No IRQs, no "you must restart", no blue screens, you "install" something usually by unarchiving it and putting it somewhere and uninstall it by errr... deleting it, no registry, no "hidden files", no Spyware, no "scanning for new hardware" just plug it in and switch on, no stuttering sound and skipping video as "just the way it is", no floppy drive that goes WAGGADAGGADAGGA! and freezes the WHOLE machine for a couple of seconds, no CD spin-up that freezes the whole machine (again), add a program to startup by dropping it in Wbstartup and remove it by moving it out of Wbstartup and so on... and if you want the command line you have the AmigaShell. It just ... works.

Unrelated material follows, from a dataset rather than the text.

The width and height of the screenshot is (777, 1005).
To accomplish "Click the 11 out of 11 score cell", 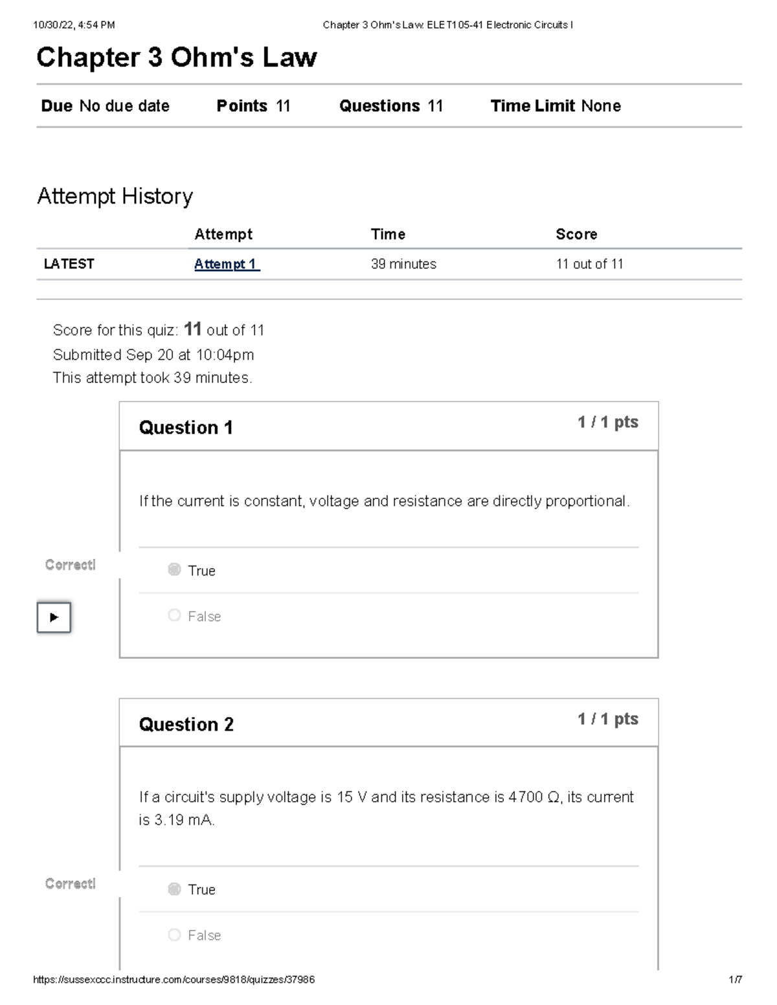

AmigaOS4 is undeniably a "catch up" release, hopefully by 4.1, 4.2 and the mythical completely new approach of OS5 (if it happens) AmigaOS will again be a feasible option with some real grunt under the bonnet.

When I watched the video mentioned in these forums of Yellowtab Zeta (playing 5 mpegs simultaneously and an MP3 at the same time) I thought "YEAH! That's what I thought it would be like when I got the first P233 machine...". I simply couldn't understand how a machine that had SO MUCH horsepower could be soooo slow, let alone my 2GHz PC which is still thrown by a floppy disk.

bigsleep:
The Amiga OS used to be contained in a ROM, in order to upgrade it you had to install a new ROM chip (or burn a new image to it). I don't know if it's still done this way, but I thought that was a smart way to do it.

hm_murdock:
nobody does it like that anymore. Even Apple doesn't use the Mac ROM anymore. ROMs are loaded into RAM from a file on the HD, and that's only in the classic OS. OS X doesn't do that.

Since AmigaOS 4 runs on very similar boards to Power Macs, with really nothing more than OpenFirmware boot ROMs, I'm betting that Amiga doesn't have their ROM either.

Besides... Amiga OS 4 is built on the Linux kernel I believe.

As for some of the more high-performance abilities, I do believe Mac OS 8.6 and 9.x both are able to play multiple videos simultaneously without much problem... let me restart to 9 and see!

[ August 30, 2003: Message edited by: Jimmy James is COOL ]

Laukev7:

quote: Besides... Amiga OS 4 is built on the Linux kernel I believe.
--- End quote ---


No. It was supposed to built on QNX, before Amiga was a corporation in its own right, I believe, but now I think they just ported the Workbench code to PPC.

There is, however, a BeOS clone based on the Linux kernel, called Blue Eyed OS.